Against this background, the invention provides a sensor device for installation in a galvanic cell and a method for producing a sensor device for installation in a galvanic cell according to the independent claims. Advantageous refinements emerge from the corresponding subclaims and the following description.

A sensor housing which partially has an elastic and/or deformable material and thus has a measured variable inlet is suitable for installation in a galvanic cell.

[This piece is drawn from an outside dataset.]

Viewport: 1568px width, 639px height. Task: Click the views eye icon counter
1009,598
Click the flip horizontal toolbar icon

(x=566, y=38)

According to the method provided here, the sensor can be formed or mounted in an open cavity or recess of the sensor housing. Utilizing a seal with an open cavity, especially one with a flexible material, allows the sensor housing to not interact or substantially interact with the electrolyte of the galvanic cell. For this purpose, in particular, the recess can be closed in a fluid-tight manner by the measurement variable transmission medium. In particular, the measured variable transmission medium can at least partially comprise an acid-resistant and/or solvent-resistant material. Due to the flexibility of the elastic material, the transmission of the measured variable, for example pressure, into the sensor housing is ensured while protecting the sensor and the electrical contacts from environmental influences. In a development of the method proposed here, in order to optimize the pressure transmission and, for example, increase the pressure dynamics, the cavity formed by the housing and the diaphragm can be filled with a fluid. The design and dimensions of such accumulator-suitable sensor housings do not need to change significantly compared to standard sensor housings.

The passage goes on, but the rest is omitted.